Portada del libro. Portada del libro.

Portada del libro. / D. S.

Sumemos a todo ello el desconocimiento que para la misma ciencia existía sobre el envenenamiento radioactivo, y el hecho de que desde la USRC intentaran parar (con bastante éxito) los informes incriminatorios, y tenemos a un grupo de mujeres muertas, o gravemente enfermas, desvalidas ante el sistema.

La investigación de Kate Moore, que recorrió los hogares y tumbas de las protagonistas de esta historia, las oficinas y los estudios de las pintoras de esferas, ayuda a hacernos una idea de la profundidad de ese desprecio, y del estrecho margen que tenían estas mujeres para reaccionar. Sobra decir que el envenenamiento por radio es extremadamente doloroso y extenuante –la mandíbula de deshacía en pedazos, los huesos encogían, había enfermas que perdían la cabeza durante la enfermedad–. Como no existían diagnóstico ni solución, las familias se endeudaban, consulta tras consulta.

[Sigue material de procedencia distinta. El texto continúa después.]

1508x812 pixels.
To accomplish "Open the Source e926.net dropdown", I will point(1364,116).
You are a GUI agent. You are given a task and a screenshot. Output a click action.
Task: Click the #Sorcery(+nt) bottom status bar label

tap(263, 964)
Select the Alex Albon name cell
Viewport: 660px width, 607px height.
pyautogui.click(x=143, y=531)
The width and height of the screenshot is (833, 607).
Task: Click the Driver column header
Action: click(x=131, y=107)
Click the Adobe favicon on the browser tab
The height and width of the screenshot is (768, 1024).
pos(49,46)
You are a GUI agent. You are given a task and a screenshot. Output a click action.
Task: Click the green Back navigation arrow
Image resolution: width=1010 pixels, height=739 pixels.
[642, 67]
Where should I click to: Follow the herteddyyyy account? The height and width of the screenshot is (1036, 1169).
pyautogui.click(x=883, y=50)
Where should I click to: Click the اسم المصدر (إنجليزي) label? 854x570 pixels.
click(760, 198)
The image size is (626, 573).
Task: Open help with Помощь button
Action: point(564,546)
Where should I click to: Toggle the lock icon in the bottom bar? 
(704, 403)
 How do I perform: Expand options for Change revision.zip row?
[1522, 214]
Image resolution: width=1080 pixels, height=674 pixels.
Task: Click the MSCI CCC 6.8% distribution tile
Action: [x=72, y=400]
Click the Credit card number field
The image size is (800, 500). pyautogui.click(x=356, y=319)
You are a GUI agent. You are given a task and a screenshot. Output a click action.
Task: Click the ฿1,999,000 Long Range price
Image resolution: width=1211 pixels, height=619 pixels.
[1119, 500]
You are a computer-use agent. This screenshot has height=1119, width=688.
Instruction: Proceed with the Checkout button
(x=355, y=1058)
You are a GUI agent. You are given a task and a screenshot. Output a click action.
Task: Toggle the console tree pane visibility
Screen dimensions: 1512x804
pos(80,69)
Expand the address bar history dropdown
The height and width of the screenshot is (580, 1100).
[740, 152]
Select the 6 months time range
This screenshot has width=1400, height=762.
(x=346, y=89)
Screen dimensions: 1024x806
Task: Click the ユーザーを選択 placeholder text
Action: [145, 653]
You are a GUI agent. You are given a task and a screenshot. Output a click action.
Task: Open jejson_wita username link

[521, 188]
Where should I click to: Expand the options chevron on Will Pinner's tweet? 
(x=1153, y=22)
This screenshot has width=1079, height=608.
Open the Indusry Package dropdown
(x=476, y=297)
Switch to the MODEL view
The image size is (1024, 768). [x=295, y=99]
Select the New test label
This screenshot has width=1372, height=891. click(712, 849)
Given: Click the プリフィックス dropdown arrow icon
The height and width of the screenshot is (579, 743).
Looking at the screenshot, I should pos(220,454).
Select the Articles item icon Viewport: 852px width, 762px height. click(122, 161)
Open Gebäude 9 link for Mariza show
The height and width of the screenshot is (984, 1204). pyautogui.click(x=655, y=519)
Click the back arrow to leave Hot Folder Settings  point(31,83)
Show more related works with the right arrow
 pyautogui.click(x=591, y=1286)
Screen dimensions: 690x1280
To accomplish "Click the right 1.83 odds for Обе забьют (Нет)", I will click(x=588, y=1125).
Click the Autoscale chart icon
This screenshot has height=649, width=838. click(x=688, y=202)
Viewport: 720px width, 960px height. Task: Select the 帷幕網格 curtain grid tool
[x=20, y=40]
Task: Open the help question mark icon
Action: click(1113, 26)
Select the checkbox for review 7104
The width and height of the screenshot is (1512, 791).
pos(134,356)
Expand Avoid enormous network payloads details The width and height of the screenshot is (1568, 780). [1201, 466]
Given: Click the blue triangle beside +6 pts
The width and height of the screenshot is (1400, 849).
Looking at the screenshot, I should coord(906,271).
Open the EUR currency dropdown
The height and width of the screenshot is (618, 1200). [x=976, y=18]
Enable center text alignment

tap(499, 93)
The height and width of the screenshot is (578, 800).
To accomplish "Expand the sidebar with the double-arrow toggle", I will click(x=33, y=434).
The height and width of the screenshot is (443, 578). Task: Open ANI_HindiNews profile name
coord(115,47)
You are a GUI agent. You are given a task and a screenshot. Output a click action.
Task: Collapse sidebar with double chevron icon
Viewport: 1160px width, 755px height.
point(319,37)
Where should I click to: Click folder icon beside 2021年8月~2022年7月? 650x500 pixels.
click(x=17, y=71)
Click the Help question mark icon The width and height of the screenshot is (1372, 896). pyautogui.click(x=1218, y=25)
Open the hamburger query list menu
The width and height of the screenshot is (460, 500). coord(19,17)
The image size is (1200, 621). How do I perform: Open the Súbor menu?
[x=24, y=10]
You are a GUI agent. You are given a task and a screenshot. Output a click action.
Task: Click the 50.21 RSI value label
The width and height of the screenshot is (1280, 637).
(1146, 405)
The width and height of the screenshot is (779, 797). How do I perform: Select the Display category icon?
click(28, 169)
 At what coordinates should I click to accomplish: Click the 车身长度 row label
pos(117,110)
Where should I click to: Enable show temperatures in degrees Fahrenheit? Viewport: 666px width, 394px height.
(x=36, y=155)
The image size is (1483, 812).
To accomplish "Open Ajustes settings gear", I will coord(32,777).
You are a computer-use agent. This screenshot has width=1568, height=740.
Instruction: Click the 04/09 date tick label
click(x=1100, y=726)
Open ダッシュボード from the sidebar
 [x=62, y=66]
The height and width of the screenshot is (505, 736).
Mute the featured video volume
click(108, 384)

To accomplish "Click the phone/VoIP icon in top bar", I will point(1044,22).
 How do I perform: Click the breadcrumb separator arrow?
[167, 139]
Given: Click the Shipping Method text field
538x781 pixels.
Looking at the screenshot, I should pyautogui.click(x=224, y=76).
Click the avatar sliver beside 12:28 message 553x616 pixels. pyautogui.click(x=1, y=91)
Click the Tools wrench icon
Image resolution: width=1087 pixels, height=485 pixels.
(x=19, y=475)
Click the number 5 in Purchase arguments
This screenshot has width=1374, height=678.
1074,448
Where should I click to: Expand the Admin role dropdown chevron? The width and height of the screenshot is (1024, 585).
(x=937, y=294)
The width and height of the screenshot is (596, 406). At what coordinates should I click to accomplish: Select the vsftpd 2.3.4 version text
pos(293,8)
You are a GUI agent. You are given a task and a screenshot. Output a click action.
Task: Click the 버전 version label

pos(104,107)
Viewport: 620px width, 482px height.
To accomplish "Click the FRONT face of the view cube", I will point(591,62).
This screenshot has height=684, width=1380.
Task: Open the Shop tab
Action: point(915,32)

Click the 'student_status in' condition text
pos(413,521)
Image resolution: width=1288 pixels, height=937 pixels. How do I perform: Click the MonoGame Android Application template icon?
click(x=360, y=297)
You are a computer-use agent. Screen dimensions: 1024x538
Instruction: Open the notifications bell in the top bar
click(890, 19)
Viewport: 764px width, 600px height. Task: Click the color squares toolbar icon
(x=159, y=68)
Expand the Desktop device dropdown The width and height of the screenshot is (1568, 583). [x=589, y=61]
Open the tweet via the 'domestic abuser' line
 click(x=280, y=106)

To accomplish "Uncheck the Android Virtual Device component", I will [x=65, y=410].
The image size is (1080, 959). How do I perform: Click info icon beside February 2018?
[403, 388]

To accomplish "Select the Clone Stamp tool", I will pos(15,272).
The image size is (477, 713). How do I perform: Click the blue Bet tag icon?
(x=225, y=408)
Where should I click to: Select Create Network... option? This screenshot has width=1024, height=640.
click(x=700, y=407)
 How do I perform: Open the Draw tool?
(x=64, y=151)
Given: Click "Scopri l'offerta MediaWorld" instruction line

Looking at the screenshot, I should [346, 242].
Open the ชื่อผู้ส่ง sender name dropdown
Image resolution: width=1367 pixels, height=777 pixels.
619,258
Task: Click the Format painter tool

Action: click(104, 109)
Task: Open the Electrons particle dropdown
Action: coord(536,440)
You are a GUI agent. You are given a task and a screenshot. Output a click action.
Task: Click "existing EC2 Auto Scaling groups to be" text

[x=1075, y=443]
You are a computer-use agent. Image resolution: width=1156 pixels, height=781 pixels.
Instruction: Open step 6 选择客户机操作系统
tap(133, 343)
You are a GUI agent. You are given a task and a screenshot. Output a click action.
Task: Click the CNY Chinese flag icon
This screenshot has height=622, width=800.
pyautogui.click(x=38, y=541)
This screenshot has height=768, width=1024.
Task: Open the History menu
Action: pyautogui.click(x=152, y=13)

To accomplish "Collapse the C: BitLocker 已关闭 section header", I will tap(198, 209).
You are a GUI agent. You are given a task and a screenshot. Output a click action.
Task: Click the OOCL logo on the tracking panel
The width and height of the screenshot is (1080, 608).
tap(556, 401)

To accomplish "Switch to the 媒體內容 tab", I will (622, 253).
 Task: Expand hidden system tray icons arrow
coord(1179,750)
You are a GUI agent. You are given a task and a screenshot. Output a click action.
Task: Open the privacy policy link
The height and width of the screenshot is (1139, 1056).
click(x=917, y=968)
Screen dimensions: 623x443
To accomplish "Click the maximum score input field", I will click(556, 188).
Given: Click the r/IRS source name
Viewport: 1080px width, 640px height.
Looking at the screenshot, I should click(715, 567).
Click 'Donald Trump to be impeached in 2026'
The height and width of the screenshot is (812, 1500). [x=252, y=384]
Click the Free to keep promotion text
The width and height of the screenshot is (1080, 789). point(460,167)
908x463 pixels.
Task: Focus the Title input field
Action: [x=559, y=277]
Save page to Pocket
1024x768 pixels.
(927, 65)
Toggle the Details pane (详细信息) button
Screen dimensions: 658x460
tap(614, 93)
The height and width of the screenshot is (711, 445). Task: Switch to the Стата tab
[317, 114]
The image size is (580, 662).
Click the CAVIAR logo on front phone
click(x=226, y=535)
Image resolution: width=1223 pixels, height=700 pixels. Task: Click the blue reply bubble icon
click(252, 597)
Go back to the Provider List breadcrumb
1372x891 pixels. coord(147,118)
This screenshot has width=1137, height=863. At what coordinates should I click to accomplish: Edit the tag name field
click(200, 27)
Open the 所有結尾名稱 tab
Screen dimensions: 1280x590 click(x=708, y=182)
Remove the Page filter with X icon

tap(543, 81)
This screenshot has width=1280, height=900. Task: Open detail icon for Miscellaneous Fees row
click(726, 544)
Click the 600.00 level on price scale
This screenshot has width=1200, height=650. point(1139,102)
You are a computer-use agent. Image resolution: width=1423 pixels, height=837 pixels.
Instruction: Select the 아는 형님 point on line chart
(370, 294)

¿Cómo reaccionaron los responsables? Pues negando hasta el chiste macabro: una de las afectadas, que había perdido un brazo, tuvo que escuchar que le decían que no apreciaban en ella ninguna diferencia significativa; las trabajadoras de una segunda fábrica, en Illinois, se enteraron por los papeles de los efectos del radio, cuando ya había 17 muertes.

¿Qué pesó a su favor? Porque las pruebas eran contundentes, pero la desfachatez de sus contratadores, también. Pues dos elementos fundamentales: el primero, su propio coraje, la certeza de que su lucha era necesaria más allá de ellas mismas; el segundo, la visualización: las fotografías, los periódicos, reportajes como los de Mary Dorty para Chicago Daily Times. La velocidad de la rueda que las había hundido –ese mundo más rápido, fulgurante, conectado como nunca– sirvió, al menos, como medio para vindicarlas y salvar así miles de vidas.